# Extract to read start
I've honestly never had to use their customer service.... and i feel that's better than having the best customer service.

posted using Outdoor Hub Campfire


----------



## ranger373v (Oct 26, 2012)

> I know shimano has been a big name in bass fishing for a while so i know they have to be a good reel.<br />


Zebco has been too and their reels are like $20! Lol. Yeah those are all nice reels. I just have a problem spending that much lol. I need a balance of value and performance. Sometimes though... you gotta drop coin to get the good stuff...like this 2k fish finder...never thought id ever spend that...


----------



## mo65 (Aug 5, 2011)

I bought a Lew's Tournament model last year and it is the finest baitcaster I've ever fished. I have most of the other models you're considering also. Believe I'd go with the Lew's.:G


----------



## 9dodgefan (Jul 11, 2009)

I love my Revo's. I use Toro's for cats and have a Winch, an SX and an STX. The STX is incredible. It will throw anything I tie on. You can find them brand new on eBay for 150-275 bucks. 


Posted using Outdoor Hub Campfire


----------



## 9dodgefan (Jul 11, 2009)
# Extract to read end
# Record extracts start
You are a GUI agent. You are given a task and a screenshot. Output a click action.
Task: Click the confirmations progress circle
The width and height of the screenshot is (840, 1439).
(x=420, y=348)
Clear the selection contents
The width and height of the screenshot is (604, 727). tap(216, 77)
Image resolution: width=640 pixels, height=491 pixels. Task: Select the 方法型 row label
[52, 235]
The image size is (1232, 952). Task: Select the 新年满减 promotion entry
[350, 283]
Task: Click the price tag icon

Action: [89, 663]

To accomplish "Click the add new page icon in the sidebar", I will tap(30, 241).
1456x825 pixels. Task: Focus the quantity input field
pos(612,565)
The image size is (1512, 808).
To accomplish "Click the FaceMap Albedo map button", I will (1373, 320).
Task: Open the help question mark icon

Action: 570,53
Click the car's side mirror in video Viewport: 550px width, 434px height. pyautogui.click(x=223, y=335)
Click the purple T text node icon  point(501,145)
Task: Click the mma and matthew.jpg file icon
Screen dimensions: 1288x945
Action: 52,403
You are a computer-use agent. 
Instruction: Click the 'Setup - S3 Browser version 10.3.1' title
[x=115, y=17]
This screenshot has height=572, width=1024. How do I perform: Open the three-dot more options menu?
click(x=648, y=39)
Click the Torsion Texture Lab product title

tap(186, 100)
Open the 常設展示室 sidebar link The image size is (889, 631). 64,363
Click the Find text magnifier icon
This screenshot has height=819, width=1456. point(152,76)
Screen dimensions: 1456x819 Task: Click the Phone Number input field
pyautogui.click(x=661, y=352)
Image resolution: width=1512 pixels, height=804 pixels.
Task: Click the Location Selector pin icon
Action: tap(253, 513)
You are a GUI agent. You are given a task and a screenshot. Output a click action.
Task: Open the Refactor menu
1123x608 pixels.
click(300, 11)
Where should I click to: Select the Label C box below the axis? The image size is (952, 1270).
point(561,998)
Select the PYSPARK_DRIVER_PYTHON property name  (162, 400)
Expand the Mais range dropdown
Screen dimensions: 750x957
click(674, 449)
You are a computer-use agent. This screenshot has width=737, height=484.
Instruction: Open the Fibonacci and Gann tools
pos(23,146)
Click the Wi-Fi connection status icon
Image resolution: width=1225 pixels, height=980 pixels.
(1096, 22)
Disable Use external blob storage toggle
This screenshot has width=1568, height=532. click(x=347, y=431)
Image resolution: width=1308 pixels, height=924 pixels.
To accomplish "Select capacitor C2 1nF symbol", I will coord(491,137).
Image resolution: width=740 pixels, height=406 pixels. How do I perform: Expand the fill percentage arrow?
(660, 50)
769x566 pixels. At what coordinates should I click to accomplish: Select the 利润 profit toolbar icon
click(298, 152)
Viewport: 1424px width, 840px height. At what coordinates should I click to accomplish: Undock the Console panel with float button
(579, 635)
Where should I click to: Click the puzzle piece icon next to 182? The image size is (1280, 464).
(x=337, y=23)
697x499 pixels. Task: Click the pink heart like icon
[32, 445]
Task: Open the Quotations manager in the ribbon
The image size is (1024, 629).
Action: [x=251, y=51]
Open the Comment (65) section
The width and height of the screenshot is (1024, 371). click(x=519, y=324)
# Record extracts end
:: Requests ::
a. Repeat the fishing reel thread word for word from "Zebco has been" to "(Aug 5, 2011)".
b. In the fishing reel thread, list every username that appears in a post heading, giving each name once.
c. Write the next part of the fishing reel thread, picking up right after its last line.
The records come from a separate source, not from the fishing reel thread.

:: Written answers ::
a.
Zebco has been too and their reels are like $20! Lol. Yeah those are all nice reels. I just have a problem spending that much lol. I need a balance of value and performance. Sometimes though... you gotta drop coin to get the good stuff...like this 2k fish finder...never thought id ever spend that...


----------



## mo65 (Aug 5, 2011)

b.
ranger373v
mo65
9dodgefan

c.
Sorry. 150-175


Posted using Outdoor Hub Campfire


----------



## Sweet Beaver (Jan 5, 2009)

I would either buy the old "greeny" Curado for the new ones are a shell of last years model. Junk, took away bearings and downgraded critical gear components. The Chronarch is now what used to be the old Curado's which were hands down some of the best baitcasters every made, just watch what some of the Elite guys are still using. Wait for the local shows at either Rodmaker's Shoppee or LBF and you should get some type of deal with the new purchase. Abu Garcia is starting to clearence out some Revo's to make way for the new one's so watch the aids etc. Have a winch for a musky reel and love it.


----------



## Big Joshy (Apr 26, 2004)

Shimano Curado. the newer ones from the last few years are really low profile, light cast like a dream. Also I wold advise you go high speed. Much less fatigue and less wasted time reeling in baits if you are just focusing on working your bait around cover.


----------



## Bobst03 (Oct 15, 2011)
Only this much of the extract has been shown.